Once that is all done just install any dependencies needed in this repo.

  1. conda install -c conda-forge opencv shapely - These packages give the most issue for binary dependencies for Windows users, hence why conda should handle them.
  2. pip install -e . - Install any dependencies for this repository (surfacedetector).

Running

The demo code is in capture.py and be called as so python -m surfacedetector.capture. All parameters used to configure the module can be found in surfacedetector/config/default.yaml. You can specify alternate configuration profiles as a command line parameter.

(ppb) ➜  polylidar-realsense git:(polylidar3d) ✗ python -m surfacedetector.capture --help
usage: capture.py [-h] [-c CONFIG] [-v VIDEO]

Captures ground plane and obstacles as polygons

optional arguments:
  -h, --help            show this help message and exit
  -c CONFIG, --config CONFIG
                        Configuration file
  -v VIDEO, --video VIDEO
                        Video file save path

Sample Files

You can download two (2) bag files that were recorded inside my residence with a D435i. Playback can be enabled through the default.yaml file. The first bag file is of my basement, while the second bag file is of my main floor. Please note that the lighting is controlled in these environments leading to less noise for an Intel RealSense Camera. When these camera's are used outside....lets just say the depth maps are "very poor". This in turn leads to degraded results for Polylidar3D as well. LiDAR always works better : ) .

Here are the bag files (each one is about 1 GB!): basement bag file, main floor bag file

Here are the generated videos in their entirety: basement video, main floor video

Helpful Notes

Here is an issue that discussed some ways to help improve polygon extraciton: Issue

Disclaimers

The Intel D435 is very noisy with dense point clouds. The only way to make it usable for Polylidar3D (as it is currently implemented) is to use heavy filtering, including temporal filtering. Also the points are downsampled in order to:

  1. Increase runtime speed. Less points = faster polylidar performance.
  2. Create more gaps between points which increases triangle average size. The true planarity (normal) of a triangle is more apparent the larger the triangle is in relation to sensor noise.
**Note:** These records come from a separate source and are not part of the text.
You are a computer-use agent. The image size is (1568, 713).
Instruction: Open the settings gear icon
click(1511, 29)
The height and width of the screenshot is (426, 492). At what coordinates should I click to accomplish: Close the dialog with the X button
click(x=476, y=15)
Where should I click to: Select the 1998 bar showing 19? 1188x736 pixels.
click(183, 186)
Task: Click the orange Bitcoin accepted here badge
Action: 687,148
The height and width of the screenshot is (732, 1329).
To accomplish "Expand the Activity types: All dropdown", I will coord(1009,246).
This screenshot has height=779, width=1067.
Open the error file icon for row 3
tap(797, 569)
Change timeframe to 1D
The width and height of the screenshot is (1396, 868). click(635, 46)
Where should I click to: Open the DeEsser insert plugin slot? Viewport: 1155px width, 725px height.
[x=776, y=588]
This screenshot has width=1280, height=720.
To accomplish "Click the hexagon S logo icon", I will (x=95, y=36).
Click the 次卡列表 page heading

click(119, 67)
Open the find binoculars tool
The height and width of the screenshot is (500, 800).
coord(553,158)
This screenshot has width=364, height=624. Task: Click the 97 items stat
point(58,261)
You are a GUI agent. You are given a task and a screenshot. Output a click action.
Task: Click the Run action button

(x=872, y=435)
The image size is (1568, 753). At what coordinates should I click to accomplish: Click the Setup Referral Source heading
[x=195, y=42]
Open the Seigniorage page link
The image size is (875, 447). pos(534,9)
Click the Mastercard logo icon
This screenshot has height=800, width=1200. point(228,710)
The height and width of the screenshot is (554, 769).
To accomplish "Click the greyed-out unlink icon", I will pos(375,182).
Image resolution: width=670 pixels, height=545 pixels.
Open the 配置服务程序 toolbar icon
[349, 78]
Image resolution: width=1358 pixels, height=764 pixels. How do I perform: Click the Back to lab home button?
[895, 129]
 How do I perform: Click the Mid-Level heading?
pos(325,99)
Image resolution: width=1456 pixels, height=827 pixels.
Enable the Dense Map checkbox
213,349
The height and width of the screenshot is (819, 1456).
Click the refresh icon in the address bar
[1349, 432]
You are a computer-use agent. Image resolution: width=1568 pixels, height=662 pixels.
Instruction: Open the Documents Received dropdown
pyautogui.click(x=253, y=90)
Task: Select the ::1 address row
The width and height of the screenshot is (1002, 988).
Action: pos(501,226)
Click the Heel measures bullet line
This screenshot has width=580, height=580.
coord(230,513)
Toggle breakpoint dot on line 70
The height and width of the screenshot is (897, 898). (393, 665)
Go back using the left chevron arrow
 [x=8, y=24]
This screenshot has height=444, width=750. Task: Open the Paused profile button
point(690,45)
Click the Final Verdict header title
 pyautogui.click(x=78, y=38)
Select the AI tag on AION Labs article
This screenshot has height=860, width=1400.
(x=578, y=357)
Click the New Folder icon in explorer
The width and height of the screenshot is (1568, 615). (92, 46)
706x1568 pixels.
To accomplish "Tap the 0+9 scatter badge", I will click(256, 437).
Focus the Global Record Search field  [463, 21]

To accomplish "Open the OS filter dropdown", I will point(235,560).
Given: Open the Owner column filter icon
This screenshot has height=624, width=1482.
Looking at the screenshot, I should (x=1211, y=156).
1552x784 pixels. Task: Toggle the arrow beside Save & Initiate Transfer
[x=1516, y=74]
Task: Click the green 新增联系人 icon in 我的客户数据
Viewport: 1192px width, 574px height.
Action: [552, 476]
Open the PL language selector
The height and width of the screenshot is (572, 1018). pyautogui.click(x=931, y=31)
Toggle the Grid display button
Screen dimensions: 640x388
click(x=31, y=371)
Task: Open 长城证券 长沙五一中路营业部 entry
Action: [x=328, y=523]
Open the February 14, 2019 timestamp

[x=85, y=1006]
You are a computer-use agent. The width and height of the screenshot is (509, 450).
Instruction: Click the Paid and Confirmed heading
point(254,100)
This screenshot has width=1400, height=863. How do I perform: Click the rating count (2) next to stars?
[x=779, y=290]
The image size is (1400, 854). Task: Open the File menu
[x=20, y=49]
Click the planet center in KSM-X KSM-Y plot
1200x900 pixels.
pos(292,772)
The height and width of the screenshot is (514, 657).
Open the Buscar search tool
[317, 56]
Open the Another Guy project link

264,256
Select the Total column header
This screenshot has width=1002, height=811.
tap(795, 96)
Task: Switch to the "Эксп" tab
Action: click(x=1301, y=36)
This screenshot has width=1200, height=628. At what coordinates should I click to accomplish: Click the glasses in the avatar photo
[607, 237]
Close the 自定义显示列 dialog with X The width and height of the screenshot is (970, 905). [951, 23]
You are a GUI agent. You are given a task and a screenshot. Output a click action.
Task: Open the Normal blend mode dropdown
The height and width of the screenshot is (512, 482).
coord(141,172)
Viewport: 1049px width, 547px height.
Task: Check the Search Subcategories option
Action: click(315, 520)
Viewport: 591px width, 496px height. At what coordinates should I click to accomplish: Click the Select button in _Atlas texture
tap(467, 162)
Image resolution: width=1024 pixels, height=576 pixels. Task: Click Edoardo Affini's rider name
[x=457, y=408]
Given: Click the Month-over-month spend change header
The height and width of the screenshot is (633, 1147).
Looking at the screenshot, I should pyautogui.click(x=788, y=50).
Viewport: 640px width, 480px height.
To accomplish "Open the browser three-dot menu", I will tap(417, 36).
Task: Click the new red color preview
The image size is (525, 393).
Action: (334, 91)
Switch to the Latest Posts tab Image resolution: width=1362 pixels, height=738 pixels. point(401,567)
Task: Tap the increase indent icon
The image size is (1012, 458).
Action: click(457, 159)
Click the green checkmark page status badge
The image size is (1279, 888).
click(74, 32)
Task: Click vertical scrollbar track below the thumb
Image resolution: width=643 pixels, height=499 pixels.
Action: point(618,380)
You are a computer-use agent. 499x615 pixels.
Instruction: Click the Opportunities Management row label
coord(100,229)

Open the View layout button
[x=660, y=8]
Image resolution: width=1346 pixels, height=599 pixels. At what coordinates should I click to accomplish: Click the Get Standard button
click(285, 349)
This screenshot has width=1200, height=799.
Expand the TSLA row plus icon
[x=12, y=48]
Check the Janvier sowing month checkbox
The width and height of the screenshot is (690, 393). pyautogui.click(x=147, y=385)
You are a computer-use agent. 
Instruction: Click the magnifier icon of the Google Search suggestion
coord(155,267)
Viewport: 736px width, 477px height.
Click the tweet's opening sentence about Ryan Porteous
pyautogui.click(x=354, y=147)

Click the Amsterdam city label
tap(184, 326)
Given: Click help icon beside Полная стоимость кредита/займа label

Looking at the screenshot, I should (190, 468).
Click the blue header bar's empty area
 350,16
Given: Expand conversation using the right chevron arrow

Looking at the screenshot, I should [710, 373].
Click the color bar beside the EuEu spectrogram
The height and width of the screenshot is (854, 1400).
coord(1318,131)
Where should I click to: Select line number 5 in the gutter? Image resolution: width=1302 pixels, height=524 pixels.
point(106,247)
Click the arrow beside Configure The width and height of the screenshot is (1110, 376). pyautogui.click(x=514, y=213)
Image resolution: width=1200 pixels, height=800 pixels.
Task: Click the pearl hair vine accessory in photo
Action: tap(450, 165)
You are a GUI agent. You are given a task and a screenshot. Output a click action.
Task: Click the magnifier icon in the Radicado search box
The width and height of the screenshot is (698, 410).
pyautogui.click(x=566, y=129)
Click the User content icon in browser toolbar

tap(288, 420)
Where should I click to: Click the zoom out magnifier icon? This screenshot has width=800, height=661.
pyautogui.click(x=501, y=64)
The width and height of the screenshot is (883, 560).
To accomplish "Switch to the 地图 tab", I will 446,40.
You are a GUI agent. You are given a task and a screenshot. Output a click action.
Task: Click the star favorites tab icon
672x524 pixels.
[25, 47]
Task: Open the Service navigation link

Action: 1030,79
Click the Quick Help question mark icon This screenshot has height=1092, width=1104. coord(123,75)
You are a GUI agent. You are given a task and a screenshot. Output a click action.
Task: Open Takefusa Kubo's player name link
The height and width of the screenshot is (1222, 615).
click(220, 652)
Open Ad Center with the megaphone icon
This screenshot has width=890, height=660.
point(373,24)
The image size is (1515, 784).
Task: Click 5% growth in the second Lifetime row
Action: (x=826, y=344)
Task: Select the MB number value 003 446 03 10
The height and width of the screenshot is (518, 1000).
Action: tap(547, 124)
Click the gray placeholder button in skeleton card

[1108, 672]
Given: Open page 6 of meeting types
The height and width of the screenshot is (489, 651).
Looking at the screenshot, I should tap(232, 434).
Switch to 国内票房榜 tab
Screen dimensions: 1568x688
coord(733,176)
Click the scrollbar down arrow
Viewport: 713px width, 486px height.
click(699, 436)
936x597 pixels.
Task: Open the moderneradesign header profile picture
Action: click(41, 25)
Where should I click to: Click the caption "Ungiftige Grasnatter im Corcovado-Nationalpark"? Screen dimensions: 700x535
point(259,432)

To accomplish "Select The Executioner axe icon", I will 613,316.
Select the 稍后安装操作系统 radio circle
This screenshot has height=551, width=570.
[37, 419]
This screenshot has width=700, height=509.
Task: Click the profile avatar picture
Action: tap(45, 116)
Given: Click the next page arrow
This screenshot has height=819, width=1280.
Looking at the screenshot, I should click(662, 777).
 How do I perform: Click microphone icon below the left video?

Imagine a ground triangle with 1cm edge lengths with a height noise of 1 cm. The noise dominates the triangle and makes the normal of the triangle not planar. Now image 5 cm edge lengths with same 1cm height noise. The noise makes less of a difference and it appears to be more flat.

Notes on L515

Uses solid state lidar technology.

  1. Does not work in sunlight!
  2. Very precise (low noise) and accurate in indoor areas with no sunlight.
  3. Does not work well on matte black items.
  4. Brand new sensor with a few bugs and issues.
  5. Does not work well on angled surfaces. In other words it works best on flat surface directly in front of it.